Taking a Big Data approach to clinical trials in cancer
26 July 2013
The current culture surrounding clinical trials hinders our ability to learn from our failures. Currently available technology and a slightly different mindset can fix this.
One of the biggest problems that exists today with anti-cancer clinical trials general is publication bias. And by that, I mean the non-publication of trial failures. For instance, groups A, B, C and D could all be testing drug X on breast cancer, but if only group B gets a positive result, all researchers like Yours Truly would see in the literature would be results from group B. And all the results would be positive. Yours Truly would have no knowledge of the failed trials from groups A, C, and D, and if he did, he might think twice about pursuing further trials with drug X.
In the last six months the All Trials campaign has been gaining momentum to get all clinical trials published, regardless of their outcome.
Publication of negative results could prevent other research groups from wasting their time, or learning from the failures of previous trials… and that’s where a “big data” approach could revolutionize cancer treatment.
I recently read “Big Data: A Revolution That Will Transform How We Live, Work, and Think” by Viktor Mayer-Schonberger and Kenneth Cukier
Schonberger and Cukier define “Big Data” as “the ability of society to harness information in novel ways to produce useful insights or goods and services of significant value.” In particular, this is driven by two things things:
1) The cost of storing data has plummeted, making it feasible to keep data around that might not yet have a clearly defined use. 2) An altered mindset, where more emphasis is placed on “what” and less on “why.” Less emphasis on causation and more on correlation. For instance, Wal Mart did not care why pop-tarts became an especially popular item right before hurricanes. In fact, it was irrelevant to them. They went ahead and ordered extra pop-tarts before impending natural disasters at their stores and boosted their sales. They were able to do this because data storage is so cheap these days, and they were able to keep a record of what every customer bought, when, and that else was in their basket at checkout. From this macro view of buying trends they discovered something that they did not expect or could not anticipate based on their common knowledge.
In terms of cancer, there something else that has plummetted: sequencing costs. Sequencing of entire exomes can be done for about $500 these days! That was almost unthinkable just a few years ago. Pretty soon sequencing of entire genomes might be available for comparable cost.
So, here’s a vision I have: A center that runs many cancer clinical trials is partnered with a center that can do exome or genome sequencing for every patient enrolled in a cancer clinical trial, and this data would be published* regardless of the success or failure of the trial. Sequencing would be done on primary tumor mass from surgery or before treatment. If possible, sequencing would be done on tumor(s) post-clinical trial or even post-mortem.

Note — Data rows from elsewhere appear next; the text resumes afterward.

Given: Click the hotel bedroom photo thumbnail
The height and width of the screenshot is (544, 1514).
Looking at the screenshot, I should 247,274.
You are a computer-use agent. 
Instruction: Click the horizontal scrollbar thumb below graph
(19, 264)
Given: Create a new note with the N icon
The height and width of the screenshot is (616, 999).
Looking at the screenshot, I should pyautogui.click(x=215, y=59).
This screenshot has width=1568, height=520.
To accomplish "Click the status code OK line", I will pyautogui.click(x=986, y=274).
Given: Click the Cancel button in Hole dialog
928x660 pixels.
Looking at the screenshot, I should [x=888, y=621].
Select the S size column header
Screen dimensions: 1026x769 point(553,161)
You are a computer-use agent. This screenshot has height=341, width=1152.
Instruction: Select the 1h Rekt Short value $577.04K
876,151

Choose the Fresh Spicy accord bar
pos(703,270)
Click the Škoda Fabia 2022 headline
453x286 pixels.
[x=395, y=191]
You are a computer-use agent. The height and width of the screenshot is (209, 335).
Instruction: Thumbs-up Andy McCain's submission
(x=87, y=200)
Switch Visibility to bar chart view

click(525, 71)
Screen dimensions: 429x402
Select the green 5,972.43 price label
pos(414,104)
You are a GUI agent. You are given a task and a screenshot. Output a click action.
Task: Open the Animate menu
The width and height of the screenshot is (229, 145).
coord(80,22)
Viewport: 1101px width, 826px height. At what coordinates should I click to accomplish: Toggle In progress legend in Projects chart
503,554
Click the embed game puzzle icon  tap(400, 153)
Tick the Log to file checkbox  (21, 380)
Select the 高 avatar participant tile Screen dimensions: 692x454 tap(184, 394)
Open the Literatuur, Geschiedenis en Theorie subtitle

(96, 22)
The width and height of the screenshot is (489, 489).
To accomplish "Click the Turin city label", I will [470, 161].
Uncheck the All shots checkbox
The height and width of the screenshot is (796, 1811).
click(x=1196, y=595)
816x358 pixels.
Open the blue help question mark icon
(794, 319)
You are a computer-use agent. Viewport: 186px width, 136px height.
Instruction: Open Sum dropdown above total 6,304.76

Regardless of success or failure, the results from clinical trials in cancer would be published, and this data would be available (though to whom exactly and in what capacity, what security, and other ethical concerns considered) for future analysis to find trends not otherwise comprehensible without such a macro view. Items that could be investigated could include:
1) What genetic profiles predict response to therapy or non-response? 2) Are there similarities between cancer types? 3) Do mechanisms of resistance correlate between types of cancer and types of drugs? 4) Do these insights correlate with other defined risk factors? 5) Questions or correlations that have yet to be considered(!)
In summary, recent plummeting costs of both sequencing and data storage can allow us to learn much more from our failures (as well as our successes) by enabling a macro view of the changing genes correlating with cancer therapy response or non-response.